Na Amazônia, outra referência é o projeto “Uso de Tecnologias Sociais para a Redução do Desmatamento”, implementado em Rondônia, Mato Grosso, Pará e Tocantins. Financiada pelo Fundo Amazônia, a iniciativa possibilitou a instalação e a capacitação para a gestão de placas solares em propriedades de famílias atingidas nestes estados. Além disso, o projeto permitiu o reflorestamento dos territórios beneficiados com o plantio de cinquenta e seis mil mudas de árvores.
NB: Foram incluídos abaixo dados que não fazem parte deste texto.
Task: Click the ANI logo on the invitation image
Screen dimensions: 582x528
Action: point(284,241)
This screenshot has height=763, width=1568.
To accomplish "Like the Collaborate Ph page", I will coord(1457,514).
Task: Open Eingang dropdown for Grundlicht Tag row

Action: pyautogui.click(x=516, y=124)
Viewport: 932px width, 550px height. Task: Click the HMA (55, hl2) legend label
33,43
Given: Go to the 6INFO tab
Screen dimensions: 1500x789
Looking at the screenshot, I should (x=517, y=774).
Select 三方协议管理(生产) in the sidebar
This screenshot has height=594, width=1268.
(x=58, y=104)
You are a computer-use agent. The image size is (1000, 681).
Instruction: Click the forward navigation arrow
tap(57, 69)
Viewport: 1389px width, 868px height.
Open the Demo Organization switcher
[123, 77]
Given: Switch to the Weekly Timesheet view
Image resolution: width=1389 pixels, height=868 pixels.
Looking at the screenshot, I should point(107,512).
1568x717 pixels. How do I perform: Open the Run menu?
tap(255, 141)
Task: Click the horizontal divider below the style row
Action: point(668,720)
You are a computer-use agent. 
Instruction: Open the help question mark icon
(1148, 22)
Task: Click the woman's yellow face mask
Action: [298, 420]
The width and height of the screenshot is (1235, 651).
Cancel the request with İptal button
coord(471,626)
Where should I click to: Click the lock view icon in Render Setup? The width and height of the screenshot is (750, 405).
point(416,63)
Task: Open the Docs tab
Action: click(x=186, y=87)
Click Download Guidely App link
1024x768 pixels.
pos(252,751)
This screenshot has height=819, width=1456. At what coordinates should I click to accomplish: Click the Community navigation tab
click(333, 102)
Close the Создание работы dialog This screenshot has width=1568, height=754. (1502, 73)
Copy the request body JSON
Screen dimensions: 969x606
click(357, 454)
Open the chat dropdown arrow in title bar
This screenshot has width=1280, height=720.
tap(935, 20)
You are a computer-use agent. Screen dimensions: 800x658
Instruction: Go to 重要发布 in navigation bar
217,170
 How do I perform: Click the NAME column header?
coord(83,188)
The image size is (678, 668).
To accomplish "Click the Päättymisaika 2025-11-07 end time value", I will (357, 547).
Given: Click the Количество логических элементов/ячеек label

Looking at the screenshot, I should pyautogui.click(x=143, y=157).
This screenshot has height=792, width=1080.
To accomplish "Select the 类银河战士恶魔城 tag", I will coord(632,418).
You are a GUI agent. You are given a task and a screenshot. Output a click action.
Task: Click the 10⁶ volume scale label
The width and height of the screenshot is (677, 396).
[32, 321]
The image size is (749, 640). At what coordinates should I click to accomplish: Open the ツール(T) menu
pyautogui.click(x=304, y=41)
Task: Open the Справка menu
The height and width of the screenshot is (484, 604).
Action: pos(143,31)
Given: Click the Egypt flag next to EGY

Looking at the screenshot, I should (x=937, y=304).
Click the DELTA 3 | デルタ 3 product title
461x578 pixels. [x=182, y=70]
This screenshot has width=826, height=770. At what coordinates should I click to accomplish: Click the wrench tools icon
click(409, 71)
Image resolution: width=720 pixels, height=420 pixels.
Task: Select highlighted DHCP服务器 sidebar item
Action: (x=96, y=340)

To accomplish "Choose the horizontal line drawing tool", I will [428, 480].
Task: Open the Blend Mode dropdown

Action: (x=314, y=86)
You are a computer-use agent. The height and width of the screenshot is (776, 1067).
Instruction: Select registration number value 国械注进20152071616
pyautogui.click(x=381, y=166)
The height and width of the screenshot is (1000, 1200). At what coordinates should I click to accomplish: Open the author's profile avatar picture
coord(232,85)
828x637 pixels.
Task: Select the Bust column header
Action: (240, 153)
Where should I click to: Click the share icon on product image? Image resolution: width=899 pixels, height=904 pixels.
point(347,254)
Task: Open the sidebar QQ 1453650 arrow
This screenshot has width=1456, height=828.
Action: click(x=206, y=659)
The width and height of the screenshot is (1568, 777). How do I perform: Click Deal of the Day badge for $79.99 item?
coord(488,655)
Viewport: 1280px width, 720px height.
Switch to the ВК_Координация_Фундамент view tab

Em sua fala, Marcelo Montenegro, coordenador da área de justiça socioambiental da Fundação Heinrich Böll, apresentou novas fontes de energia renovável, como o hidrogênio verde. Ele explicou que no estado do Ceará, por exemplo, já há pelo menos 18 projetos que estudam a implementação dessa alternativa. “Há uma necessidade a médio e longo prazo de se diversificar a matriz e buscar fontes de energia mais limpas e o hidrogênio pode contribuir para essa transição”, defendeu. Marcelo ressaltou que – como essa é uma alternativa nova – existe a possibilidade de se discutir democraticamente sua implementação desde o início. “Quais são as necessidades e as condições para que isso possa acontecer sem que haja um impacto naqueles que moram, nas pessoas do território?”, questionou o dirigente.

Ao todo, o Fospa reuniu mais de cinco  mil pessoas incluindo Indígenas, quilombolas, ribeirinhos, camponeses e integrantes de diferentes movimentos sociais para debater de questões econômicas, sociais e ambientais relacionadas à região Amazônica.